PROBLEM DESCRIPTION:
Check each line of the data for "agent", and copy the ones that have it.

DATA FOR THIS TASK:
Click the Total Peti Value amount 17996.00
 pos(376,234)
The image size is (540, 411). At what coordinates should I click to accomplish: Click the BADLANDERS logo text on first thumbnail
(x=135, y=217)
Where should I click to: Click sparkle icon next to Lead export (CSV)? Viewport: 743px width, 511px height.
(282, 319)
---
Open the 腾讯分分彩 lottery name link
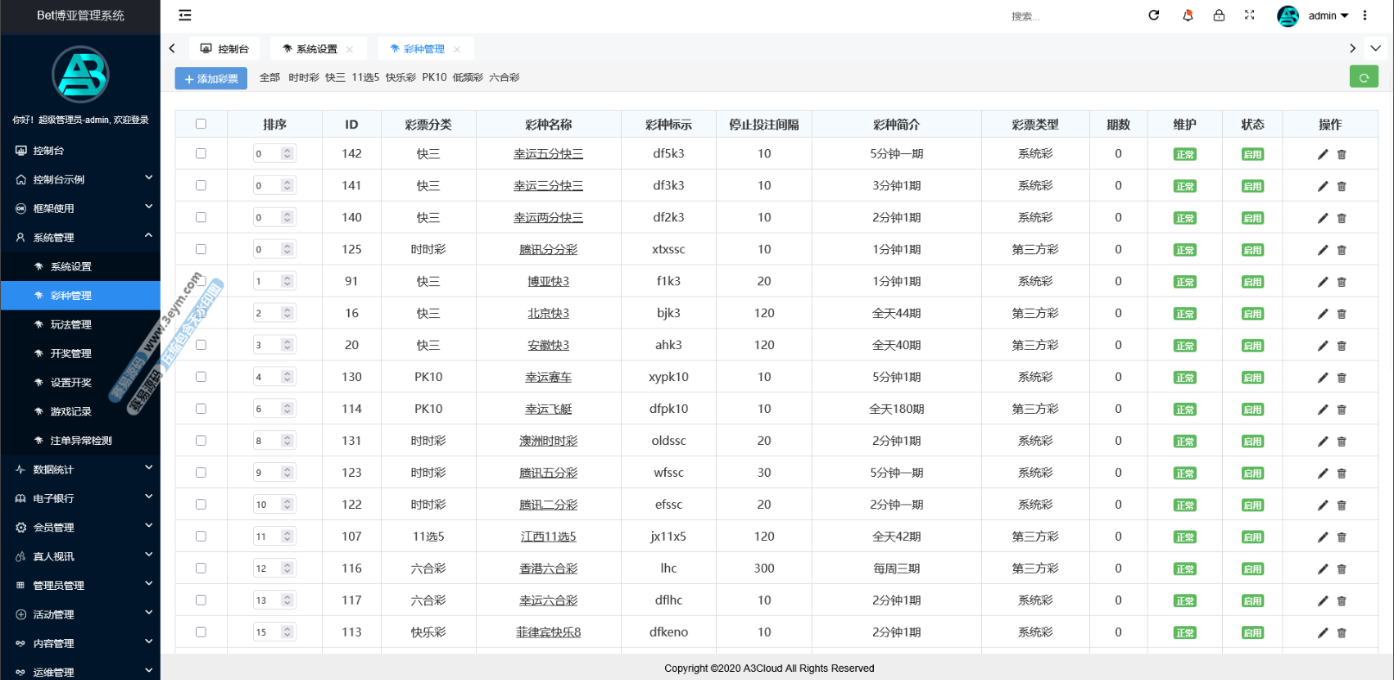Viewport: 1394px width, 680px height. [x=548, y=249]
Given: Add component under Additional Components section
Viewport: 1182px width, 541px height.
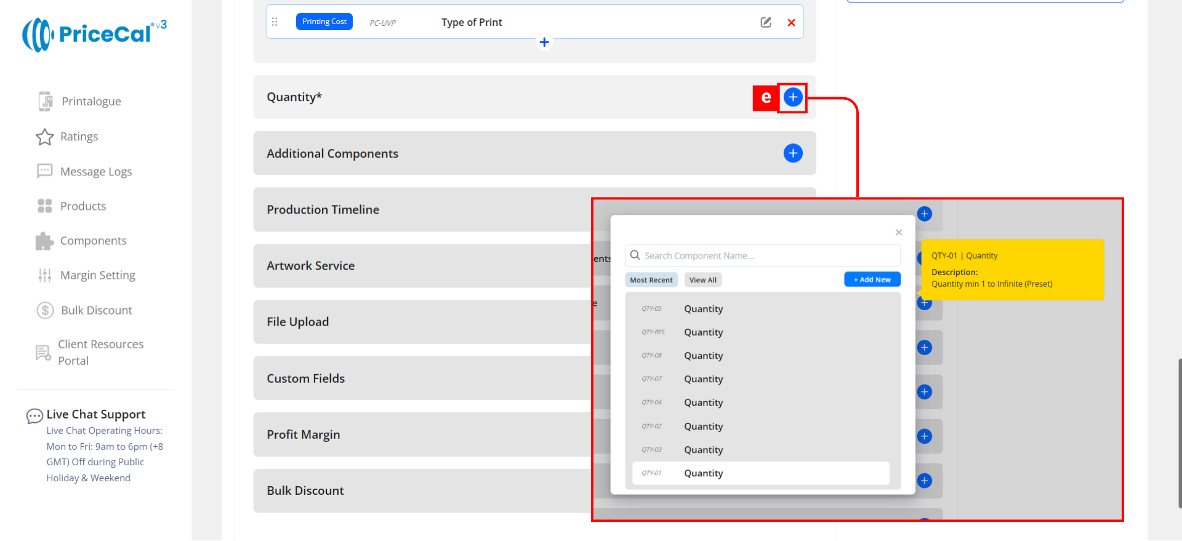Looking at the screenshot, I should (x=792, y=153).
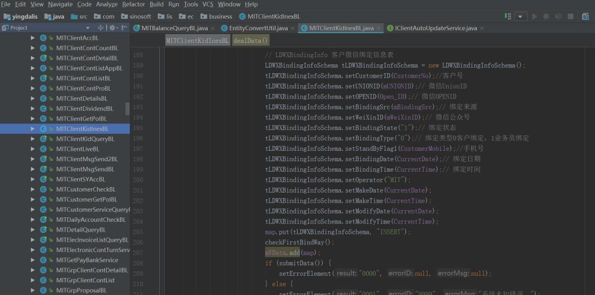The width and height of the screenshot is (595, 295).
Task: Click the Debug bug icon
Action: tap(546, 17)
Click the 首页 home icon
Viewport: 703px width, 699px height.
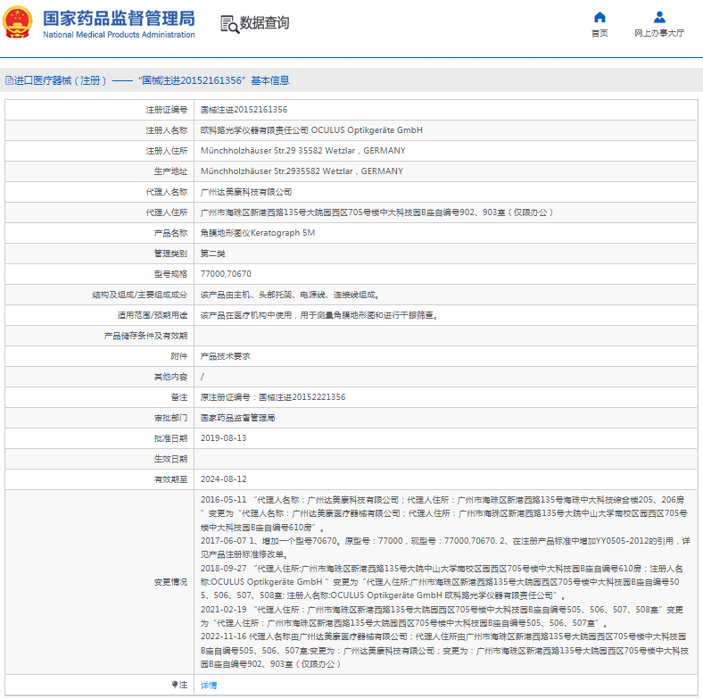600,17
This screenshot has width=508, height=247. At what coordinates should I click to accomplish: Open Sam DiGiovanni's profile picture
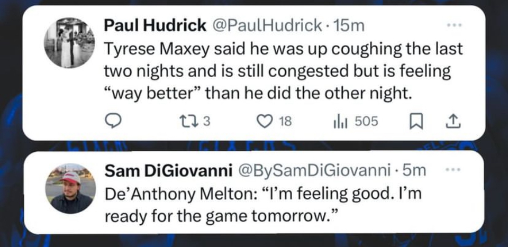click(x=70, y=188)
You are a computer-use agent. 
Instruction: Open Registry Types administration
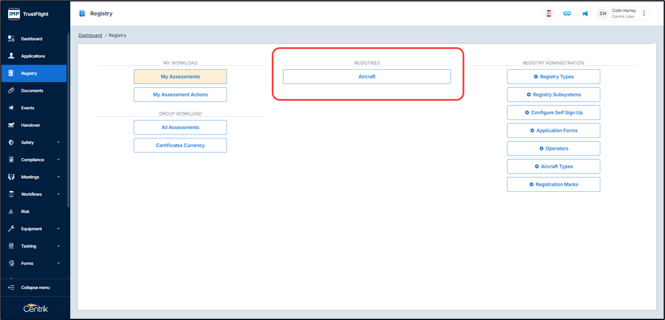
--
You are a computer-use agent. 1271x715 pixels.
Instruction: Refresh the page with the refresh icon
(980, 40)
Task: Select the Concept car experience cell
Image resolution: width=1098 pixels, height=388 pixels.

SOLUTION:
You are a computer-use agent. 
You are a computer-use agent. 1271x715 pixels.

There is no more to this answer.